What to work on: List every line in the records below that contains the word "dropdown".

====== The input ======

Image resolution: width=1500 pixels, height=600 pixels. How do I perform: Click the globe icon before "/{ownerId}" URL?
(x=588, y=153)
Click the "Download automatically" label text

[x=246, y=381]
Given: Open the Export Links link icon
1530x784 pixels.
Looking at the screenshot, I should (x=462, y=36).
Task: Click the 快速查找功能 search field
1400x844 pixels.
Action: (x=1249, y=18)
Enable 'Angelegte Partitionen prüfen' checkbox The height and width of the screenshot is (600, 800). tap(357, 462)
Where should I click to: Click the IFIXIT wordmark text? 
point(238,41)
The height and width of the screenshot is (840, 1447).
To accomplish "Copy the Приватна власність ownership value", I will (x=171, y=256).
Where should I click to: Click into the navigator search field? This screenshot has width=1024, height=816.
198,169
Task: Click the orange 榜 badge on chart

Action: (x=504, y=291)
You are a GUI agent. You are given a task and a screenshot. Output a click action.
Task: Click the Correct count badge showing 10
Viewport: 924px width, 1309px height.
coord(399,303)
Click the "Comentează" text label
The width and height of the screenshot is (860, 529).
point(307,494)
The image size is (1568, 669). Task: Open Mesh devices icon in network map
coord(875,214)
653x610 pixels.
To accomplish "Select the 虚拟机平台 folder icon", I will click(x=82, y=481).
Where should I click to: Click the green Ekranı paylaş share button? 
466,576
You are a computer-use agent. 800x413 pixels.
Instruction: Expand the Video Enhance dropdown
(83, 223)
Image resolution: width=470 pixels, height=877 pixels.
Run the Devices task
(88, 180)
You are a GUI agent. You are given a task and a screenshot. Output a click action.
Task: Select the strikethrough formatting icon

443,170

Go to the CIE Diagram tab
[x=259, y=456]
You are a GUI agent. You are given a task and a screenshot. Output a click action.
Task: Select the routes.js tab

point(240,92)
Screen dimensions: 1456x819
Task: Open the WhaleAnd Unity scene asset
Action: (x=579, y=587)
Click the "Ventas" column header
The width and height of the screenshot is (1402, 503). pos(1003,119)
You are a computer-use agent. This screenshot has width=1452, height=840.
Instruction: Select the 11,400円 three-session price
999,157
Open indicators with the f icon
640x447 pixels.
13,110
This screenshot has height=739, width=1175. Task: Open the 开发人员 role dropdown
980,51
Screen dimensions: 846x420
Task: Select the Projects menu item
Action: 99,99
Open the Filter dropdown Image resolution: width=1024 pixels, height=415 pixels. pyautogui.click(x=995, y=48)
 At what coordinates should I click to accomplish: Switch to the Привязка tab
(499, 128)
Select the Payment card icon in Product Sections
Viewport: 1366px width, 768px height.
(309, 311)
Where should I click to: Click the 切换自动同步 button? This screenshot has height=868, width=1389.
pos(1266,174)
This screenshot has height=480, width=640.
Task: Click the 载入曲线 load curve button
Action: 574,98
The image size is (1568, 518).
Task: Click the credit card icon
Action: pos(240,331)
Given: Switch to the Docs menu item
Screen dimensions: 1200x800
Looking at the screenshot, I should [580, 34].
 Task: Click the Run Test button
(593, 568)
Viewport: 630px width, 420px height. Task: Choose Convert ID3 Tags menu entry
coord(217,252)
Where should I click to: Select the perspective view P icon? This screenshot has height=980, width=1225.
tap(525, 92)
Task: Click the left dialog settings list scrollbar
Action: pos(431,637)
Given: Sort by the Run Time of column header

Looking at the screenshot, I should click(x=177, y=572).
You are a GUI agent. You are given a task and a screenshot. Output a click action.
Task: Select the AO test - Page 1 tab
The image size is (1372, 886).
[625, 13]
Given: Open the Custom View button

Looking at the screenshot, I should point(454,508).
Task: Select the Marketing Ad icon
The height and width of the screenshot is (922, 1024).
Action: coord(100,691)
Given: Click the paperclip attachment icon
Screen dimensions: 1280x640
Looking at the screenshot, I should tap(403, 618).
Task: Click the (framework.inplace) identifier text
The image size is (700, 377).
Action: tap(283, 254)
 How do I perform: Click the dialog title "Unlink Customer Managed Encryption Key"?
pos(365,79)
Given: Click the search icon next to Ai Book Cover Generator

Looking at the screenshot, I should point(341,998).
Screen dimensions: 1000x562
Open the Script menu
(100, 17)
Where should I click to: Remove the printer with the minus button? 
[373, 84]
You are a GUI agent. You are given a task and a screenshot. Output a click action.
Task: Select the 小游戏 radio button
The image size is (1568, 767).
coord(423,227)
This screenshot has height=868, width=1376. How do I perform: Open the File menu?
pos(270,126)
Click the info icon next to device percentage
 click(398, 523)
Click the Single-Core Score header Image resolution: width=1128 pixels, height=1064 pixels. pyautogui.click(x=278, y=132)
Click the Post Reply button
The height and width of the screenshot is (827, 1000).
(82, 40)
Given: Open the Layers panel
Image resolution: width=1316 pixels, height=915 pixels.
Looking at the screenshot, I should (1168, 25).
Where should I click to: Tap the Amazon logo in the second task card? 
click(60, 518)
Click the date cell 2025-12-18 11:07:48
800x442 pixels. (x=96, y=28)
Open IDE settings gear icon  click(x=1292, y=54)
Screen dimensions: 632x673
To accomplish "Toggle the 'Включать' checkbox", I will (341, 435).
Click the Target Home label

======

Reply to the task:
Instruction: Expand the Video Enhance dropdown
This screenshot has height=739, width=1175. Task: Open the 开发人员 role dropdown
Open the Filter dropdown Image resolution: width=1024 pixels, height=415 pixels. pyautogui.click(x=995, y=48)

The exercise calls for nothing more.